Turning to Heinz's rebuttal, which led the district court to conclude that the merger would not harm competition, the appellate court found that the district court committed legal errors. It wrongly insisted that the FTC show that prices to consumers would rise, which no court has ever held and which is contrary to precedent. The district court also concluded that "the anticompetitive effects of the merger will be offset by efficiencies resulting from the union of the two companies, efficiencies which they assert will be used to compete more effectively against Gerber." This can be a defense, the court said, but "the high market concentration levels present in this case require, in rebuttal, proof of extraordinary efficiencies, which the appellees failed to supply." Moreover, the district court credited speculative and questionable claims about post-merger efficiencies. The district court also found that "without the merger the two firms are unable to launch new products to compete with Gerber because they lack a sufficient shelf presence," and that this defense helped rebut the prima facie case. The appellate court found this kind of defense speculative and not supported by probative evidence. In summary: "Because the district court incorrectly assessed the merits of the appellees' rebuttal arguments, it improperly discounted the FTC's showing of likelihood of success."

The parties abandoned the transaction after the D.C. Circuit's decision, and on remand the district court dismissed the case as moot.

==Commentary==

Some commentators expressed concern that the FTC's success in the Heinz case amounted to a "root-and-branch repudiation of the 'efficiencies defense.'" Another commentator argued that after the Heinz case, the agencies are pressing courts to require too high a level of proof as to rebuttal evidence.

Another recent commentary, however, asserts that the FTC and Justice Department, as well as courts, give weight to properly-presented efficiency arguments, which may tip the balance in favor of a merger, even if they are not dispositive. The conclusion is drawn that "there are numerous examples where efficiencies tipped the scale in favor of clearing the merger (collecting cases)."

An Antitrust Division official recently insisted that the decision's "presumption remains the best way for courts to implement the concern for increasing concentration that motivated" the 1950 amendment of Section 7. He argued that the presumption simplifies and provides a "more workable structure" for addressing horizontal merger cases, he added:

This remains a sensible way of reflecting Congress's concern with trends toward increased concentration. Where the merged firm would gain an especially large share of the market, and potentially an enhanced ability to control output and price—or market power—courts should be less tolerant of the merger. Moreover, the presumption . . . gives useful guidance to businesses about how section 7 will likely be
applied. The presumption—grounded in economics—serves as a useful screen for courts that are not experts at determining the anticompetitive effects of a merger. And the likelihood of any error is reduced by allowing defendants the opportunity to rebut the presumption.

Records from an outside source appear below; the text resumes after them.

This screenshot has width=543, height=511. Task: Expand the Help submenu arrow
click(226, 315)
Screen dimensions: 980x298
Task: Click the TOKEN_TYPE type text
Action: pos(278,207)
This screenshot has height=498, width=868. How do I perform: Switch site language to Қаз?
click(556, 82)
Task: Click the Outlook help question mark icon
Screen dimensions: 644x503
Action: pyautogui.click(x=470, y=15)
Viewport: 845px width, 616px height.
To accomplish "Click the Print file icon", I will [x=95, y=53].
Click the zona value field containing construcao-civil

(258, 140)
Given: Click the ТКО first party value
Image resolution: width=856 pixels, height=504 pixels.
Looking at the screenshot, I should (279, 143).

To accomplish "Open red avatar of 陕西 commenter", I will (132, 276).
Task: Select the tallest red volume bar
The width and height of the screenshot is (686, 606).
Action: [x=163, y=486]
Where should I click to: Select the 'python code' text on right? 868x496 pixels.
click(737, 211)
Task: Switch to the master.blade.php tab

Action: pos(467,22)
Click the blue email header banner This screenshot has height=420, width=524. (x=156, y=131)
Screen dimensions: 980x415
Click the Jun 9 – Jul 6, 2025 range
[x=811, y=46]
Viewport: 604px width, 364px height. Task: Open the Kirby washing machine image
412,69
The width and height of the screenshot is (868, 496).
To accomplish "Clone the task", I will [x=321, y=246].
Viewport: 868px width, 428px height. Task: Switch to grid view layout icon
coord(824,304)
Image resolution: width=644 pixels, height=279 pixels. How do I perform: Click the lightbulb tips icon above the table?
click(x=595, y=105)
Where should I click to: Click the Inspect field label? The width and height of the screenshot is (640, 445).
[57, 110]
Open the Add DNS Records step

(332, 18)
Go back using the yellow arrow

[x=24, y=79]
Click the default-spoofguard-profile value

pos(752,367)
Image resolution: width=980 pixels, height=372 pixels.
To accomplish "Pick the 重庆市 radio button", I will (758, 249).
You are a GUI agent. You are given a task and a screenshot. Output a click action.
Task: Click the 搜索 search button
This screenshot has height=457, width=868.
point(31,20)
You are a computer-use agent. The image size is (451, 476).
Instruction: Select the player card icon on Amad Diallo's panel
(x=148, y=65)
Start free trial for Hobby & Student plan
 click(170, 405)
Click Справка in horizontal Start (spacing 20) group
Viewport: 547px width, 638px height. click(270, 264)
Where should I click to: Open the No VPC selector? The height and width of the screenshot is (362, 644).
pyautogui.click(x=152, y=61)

Steven Salop, of Georgetown University, also recently praised Philadelphia Bank and concluded:

All in all, the 1963 formulation of the PNB structural presumption was a forward-looking analytic approach to antitrust jurisprudence. This use of legal and enforcement presumptions based on economic presumptions arising from economic theory and evidence and judicial experience has now
spread across all of antitrust. The PNB presumption for mergers also has evolved as economic theory and evidence have advanced. Looking forward, merger presumptions should be neither abandoned nor set in stone; instead, they should be permitted to continue to evolve, based on new or additional economic factors besides market shares and concentration.